■ **HOW TO COMPLETE THIS TASK**
Below are the records; restate word for word the lines from the first through the one containing "Click into the", and only those.

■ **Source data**
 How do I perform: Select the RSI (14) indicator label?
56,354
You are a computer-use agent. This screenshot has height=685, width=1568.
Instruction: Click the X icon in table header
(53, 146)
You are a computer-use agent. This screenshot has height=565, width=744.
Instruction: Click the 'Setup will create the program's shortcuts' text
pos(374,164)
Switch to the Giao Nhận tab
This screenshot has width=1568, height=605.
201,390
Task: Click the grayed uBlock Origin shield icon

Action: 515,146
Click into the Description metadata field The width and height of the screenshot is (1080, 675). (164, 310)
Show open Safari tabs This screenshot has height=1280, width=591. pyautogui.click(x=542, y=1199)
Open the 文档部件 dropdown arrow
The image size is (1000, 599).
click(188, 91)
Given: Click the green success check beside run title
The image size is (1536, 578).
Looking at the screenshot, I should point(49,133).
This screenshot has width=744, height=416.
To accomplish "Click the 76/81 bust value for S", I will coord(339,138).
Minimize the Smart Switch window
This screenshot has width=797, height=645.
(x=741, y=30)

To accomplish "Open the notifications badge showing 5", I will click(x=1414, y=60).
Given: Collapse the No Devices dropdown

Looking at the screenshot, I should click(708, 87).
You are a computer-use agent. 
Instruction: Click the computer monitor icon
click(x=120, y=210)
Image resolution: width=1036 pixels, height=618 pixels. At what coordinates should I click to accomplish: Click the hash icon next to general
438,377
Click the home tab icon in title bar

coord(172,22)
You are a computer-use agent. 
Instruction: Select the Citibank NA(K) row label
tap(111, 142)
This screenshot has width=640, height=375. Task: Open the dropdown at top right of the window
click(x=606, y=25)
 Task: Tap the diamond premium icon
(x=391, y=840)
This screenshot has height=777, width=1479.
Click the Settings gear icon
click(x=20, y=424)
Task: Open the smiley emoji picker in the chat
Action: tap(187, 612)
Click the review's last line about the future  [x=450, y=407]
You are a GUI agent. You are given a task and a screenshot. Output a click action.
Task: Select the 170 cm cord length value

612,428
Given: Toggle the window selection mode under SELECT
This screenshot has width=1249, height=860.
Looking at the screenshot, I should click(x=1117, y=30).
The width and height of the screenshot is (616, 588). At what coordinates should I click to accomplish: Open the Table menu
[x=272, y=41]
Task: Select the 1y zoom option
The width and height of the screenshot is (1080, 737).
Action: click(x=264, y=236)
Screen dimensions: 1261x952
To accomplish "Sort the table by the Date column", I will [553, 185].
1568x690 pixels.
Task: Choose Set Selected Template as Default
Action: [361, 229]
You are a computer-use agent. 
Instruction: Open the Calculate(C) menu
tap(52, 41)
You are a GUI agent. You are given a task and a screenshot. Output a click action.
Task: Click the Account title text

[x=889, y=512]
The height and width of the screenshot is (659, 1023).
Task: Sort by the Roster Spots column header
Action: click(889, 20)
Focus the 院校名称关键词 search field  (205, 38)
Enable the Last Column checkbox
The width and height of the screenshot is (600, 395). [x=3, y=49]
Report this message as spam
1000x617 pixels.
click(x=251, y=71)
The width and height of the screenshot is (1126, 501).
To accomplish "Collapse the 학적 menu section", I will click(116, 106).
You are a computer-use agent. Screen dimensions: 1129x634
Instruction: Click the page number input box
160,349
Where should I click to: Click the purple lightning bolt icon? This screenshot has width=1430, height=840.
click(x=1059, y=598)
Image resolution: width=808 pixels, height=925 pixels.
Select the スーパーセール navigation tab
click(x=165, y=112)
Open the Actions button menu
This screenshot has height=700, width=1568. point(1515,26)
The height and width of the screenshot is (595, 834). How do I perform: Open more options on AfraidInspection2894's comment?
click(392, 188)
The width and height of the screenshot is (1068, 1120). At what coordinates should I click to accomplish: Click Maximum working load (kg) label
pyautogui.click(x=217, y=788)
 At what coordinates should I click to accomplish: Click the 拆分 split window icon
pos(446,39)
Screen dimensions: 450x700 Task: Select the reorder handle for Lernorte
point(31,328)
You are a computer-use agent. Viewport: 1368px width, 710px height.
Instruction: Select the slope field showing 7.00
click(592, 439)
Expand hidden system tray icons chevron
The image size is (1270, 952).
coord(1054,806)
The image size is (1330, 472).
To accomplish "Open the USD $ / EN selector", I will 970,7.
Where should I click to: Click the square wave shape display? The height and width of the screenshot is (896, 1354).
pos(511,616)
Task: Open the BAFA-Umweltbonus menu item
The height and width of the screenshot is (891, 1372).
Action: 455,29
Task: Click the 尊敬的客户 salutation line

■ **PROBLEM SOLUTION**
 How do I perform: Select the RSI (14) indicator label?
56,354
You are a computer-use agent. This screenshot has height=685, width=1568.
Instruction: Click the X icon in table header
(53, 146)
You are a computer-use agent. This screenshot has height=565, width=744.
Instruction: Click the 'Setup will create the program's shortcuts' text
pos(374,164)
Switch to the Giao Nhận tab
This screenshot has width=1568, height=605.
201,390
Task: Click the grayed uBlock Origin shield icon

Action: 515,146
Click into the Description metadata field The width and height of the screenshot is (1080, 675). (164, 310)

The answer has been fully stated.